[Extracted data entries]
"""
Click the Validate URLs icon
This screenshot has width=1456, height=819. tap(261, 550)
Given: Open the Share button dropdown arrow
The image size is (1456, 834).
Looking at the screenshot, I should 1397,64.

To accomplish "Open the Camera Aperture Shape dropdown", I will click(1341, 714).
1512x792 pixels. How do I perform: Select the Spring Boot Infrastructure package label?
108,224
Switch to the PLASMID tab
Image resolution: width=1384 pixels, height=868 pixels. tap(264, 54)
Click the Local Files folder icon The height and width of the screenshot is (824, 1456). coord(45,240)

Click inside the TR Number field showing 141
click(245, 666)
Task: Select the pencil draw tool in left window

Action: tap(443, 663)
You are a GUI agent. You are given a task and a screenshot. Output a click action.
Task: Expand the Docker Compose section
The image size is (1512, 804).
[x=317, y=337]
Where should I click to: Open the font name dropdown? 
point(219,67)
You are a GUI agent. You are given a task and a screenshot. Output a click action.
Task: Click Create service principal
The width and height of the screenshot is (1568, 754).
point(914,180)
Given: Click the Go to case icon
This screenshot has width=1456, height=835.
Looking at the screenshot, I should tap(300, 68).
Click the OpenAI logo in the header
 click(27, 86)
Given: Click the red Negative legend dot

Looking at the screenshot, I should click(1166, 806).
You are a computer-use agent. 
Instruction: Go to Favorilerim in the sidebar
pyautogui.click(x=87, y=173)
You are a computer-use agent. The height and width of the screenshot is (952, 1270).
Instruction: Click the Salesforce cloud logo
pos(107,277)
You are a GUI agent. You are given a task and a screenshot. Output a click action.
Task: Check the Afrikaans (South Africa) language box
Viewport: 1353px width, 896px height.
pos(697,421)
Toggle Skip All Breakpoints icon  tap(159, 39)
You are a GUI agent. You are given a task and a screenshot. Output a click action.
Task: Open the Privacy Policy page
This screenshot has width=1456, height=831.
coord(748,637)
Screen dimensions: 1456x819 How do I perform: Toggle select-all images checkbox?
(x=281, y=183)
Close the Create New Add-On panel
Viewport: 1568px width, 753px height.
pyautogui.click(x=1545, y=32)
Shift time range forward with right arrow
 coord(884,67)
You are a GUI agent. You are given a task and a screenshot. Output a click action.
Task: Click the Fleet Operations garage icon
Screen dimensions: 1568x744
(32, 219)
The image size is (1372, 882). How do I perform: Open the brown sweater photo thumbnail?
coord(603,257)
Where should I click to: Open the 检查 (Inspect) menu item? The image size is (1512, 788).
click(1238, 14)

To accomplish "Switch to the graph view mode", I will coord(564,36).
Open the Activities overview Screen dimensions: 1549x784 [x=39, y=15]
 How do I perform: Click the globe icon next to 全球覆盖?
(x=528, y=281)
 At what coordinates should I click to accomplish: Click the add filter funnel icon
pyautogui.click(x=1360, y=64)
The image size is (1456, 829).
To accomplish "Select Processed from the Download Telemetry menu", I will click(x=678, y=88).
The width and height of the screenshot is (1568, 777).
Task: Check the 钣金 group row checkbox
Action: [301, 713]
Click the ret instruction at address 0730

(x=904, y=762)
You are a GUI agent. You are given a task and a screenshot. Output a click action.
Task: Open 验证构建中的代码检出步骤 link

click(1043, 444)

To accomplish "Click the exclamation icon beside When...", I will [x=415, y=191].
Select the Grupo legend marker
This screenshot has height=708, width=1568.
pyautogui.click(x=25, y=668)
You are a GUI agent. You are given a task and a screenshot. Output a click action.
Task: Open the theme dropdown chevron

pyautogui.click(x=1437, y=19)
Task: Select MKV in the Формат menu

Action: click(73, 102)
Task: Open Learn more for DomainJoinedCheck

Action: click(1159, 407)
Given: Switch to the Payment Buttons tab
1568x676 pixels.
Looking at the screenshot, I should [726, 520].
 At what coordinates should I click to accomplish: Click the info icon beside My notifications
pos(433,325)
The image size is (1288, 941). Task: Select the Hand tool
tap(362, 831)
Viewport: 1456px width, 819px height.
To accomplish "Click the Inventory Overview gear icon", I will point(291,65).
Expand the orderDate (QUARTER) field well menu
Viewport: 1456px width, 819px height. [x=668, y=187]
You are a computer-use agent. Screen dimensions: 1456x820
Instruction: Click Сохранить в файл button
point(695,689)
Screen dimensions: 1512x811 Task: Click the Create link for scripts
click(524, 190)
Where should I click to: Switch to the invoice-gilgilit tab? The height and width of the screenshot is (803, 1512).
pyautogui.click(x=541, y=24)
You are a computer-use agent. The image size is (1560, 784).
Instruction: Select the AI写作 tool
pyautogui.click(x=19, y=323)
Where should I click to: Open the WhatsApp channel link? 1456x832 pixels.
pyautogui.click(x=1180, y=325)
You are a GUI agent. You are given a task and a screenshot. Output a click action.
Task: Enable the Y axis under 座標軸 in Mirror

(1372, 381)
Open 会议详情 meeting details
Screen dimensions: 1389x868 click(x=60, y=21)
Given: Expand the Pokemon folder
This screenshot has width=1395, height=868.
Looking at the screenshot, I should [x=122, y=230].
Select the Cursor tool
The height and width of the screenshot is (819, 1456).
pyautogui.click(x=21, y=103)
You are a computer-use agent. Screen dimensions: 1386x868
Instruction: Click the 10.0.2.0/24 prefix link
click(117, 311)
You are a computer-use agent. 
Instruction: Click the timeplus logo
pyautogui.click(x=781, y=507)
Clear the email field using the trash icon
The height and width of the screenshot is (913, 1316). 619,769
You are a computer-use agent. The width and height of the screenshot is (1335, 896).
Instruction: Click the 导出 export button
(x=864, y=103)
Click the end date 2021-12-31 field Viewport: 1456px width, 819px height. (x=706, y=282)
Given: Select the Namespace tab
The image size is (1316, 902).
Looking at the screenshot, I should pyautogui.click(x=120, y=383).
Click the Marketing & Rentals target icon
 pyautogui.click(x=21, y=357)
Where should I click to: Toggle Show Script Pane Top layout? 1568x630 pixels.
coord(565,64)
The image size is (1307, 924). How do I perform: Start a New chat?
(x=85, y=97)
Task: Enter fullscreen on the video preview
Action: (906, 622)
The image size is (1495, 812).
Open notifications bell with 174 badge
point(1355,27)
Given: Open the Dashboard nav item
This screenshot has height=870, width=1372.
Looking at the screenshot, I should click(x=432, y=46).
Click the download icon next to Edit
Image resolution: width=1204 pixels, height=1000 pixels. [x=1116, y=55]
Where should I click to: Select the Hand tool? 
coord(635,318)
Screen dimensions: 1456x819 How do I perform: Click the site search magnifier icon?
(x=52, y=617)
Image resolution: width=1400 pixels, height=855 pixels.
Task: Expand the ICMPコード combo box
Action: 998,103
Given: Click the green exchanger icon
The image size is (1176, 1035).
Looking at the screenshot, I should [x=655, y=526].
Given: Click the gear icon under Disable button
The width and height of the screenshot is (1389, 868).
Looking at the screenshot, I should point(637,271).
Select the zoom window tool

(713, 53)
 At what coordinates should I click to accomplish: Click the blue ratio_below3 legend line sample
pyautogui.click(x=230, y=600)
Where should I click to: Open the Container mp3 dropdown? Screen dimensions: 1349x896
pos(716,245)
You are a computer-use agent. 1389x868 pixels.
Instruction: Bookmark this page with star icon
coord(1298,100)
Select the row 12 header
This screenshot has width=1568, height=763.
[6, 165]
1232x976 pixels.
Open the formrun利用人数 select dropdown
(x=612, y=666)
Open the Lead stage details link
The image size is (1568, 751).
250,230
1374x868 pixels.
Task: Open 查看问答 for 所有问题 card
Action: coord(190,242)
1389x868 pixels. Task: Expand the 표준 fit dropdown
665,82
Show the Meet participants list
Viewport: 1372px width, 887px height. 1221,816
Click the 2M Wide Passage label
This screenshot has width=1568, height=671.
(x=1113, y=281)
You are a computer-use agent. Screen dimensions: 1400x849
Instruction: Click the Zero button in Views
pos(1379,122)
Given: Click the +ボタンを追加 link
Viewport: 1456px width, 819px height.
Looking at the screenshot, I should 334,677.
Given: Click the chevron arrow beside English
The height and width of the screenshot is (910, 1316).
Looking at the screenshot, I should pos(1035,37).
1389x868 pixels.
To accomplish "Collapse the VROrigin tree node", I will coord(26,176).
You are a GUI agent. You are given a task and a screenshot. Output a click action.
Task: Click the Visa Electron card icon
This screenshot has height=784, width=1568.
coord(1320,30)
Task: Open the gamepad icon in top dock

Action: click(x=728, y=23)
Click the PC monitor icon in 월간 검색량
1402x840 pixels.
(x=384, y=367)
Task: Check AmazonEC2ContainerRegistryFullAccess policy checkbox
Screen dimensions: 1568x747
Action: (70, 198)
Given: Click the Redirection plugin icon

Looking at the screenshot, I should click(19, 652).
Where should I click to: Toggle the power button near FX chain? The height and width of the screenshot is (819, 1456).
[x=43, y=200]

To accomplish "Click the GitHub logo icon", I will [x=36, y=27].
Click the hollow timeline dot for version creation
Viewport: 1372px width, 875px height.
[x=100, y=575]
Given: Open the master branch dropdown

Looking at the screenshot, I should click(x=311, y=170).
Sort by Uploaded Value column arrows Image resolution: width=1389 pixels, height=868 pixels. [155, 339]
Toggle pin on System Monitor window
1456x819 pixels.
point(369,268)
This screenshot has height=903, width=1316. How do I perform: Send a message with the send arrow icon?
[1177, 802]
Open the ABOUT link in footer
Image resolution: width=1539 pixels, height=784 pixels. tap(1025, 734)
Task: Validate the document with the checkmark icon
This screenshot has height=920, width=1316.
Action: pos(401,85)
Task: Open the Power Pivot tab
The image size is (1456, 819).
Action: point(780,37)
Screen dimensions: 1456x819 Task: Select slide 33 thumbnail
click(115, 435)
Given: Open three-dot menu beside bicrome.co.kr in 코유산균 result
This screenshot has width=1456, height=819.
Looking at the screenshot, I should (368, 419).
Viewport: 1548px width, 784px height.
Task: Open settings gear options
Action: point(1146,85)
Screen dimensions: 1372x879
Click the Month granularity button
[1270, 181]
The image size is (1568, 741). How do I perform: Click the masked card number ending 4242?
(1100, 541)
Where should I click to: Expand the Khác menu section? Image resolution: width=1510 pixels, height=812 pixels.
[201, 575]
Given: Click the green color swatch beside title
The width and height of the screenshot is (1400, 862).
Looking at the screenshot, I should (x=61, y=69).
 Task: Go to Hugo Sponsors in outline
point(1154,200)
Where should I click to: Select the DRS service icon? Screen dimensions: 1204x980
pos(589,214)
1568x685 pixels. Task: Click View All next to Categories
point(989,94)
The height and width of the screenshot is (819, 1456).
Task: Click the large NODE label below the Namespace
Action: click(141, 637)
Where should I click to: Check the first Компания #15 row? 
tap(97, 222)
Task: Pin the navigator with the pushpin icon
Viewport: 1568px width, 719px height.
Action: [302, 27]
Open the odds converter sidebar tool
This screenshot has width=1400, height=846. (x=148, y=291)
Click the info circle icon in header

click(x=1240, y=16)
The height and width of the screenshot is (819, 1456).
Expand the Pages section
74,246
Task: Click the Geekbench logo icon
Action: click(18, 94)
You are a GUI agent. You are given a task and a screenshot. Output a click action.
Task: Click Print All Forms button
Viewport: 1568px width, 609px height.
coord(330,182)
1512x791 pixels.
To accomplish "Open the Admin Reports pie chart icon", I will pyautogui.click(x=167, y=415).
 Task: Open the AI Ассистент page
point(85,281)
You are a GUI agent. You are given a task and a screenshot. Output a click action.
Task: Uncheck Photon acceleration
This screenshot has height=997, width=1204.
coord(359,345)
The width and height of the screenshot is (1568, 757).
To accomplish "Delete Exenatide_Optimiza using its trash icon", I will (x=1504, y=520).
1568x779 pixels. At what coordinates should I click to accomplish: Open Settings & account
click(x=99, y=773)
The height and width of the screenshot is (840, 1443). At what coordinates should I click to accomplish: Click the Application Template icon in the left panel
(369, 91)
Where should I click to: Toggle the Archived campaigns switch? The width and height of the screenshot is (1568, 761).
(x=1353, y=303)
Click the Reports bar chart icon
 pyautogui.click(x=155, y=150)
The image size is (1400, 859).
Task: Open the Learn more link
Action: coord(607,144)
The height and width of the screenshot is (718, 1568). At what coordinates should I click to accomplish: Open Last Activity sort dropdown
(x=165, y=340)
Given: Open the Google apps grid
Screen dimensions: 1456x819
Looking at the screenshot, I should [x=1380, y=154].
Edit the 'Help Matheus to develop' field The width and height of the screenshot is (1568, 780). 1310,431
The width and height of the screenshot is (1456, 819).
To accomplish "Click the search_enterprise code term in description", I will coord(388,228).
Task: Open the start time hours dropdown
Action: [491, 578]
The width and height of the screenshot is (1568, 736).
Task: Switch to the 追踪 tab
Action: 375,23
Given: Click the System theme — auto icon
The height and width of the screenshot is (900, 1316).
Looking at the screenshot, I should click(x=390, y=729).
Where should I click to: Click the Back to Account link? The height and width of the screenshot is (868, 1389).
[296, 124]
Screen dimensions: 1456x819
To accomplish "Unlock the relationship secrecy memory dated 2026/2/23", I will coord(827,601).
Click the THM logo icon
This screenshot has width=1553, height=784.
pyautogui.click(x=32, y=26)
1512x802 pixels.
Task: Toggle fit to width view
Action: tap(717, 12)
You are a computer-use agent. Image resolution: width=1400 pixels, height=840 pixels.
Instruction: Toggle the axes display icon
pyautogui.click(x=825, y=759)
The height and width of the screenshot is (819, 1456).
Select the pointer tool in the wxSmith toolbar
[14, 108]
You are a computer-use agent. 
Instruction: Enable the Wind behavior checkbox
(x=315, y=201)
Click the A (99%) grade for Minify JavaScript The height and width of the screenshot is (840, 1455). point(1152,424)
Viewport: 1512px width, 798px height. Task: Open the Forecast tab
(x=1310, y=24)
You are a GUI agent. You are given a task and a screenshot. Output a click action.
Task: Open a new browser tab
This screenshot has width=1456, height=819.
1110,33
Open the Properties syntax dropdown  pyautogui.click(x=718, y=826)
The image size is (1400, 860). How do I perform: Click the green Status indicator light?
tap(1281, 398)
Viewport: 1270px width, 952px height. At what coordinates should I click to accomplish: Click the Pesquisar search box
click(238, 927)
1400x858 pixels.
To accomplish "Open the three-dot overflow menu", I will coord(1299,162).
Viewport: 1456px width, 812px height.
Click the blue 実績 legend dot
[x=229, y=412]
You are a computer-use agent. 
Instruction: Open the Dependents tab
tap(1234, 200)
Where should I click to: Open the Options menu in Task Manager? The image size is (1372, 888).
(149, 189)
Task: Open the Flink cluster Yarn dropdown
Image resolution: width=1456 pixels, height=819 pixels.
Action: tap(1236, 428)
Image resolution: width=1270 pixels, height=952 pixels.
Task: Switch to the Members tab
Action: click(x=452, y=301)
"""
_What is needed_
Your answer should be the lines above from the one containing "Task: Click Create service principal" through the one containing "The image size is (1456, 829).", copied exactly and with both ends kept.

_Answer box_
Task: Click Create service principal
The width and height of the screenshot is (1568, 754).
point(914,180)
Given: Click the Go to case icon
This screenshot has width=1456, height=835.
Looking at the screenshot, I should tap(300, 68).
Click the OpenAI logo in the header
 click(27, 86)
Given: Click the red Negative legend dot

Looking at the screenshot, I should click(1166, 806).
You are a computer-use agent. 
Instruction: Go to Favorilerim in the sidebar
pyautogui.click(x=87, y=173)
You are a computer-use agent. The height and width of the screenshot is (952, 1270).
Instruction: Click the Salesforce cloud logo
pos(107,277)
You are a GUI agent. You are given a task and a screenshot. Output a click action.
Task: Check the Afrikaans (South Africa) language box
Viewport: 1353px width, 896px height.
pos(697,421)
Toggle Skip All Breakpoints icon  tap(159, 39)
You are a GUI agent. You are given a task and a screenshot. Output a click action.
Task: Open the Privacy Policy page
This screenshot has width=1456, height=831.
coord(748,637)
Screen dimensions: 1456x819 How do I perform: Toggle select-all images checkbox?
(x=281, y=183)
Close the Create New Add-On panel
Viewport: 1568px width, 753px height.
pyautogui.click(x=1545, y=32)
Shift time range forward with right arrow
 coord(884,67)
You are a GUI agent. You are given a task and a screenshot. Output a click action.
Task: Click the Fleet Operations garage icon
Screen dimensions: 1568x744
(32, 219)
The image size is (1372, 882). How do I perform: Open the brown sweater photo thumbnail?
coord(603,257)
Where should I click to: Open the 检查 (Inspect) menu item? The image size is (1512, 788).
click(1238, 14)

To accomplish "Switch to the graph view mode", I will coord(564,36).
Open the Activities overview Screen dimensions: 1549x784 [x=39, y=15]
 How do I perform: Click the globe icon next to 全球覆盖?
(x=528, y=281)
 At what coordinates should I click to accomplish: Click the add filter funnel icon
pyautogui.click(x=1360, y=64)
The image size is (1456, 829).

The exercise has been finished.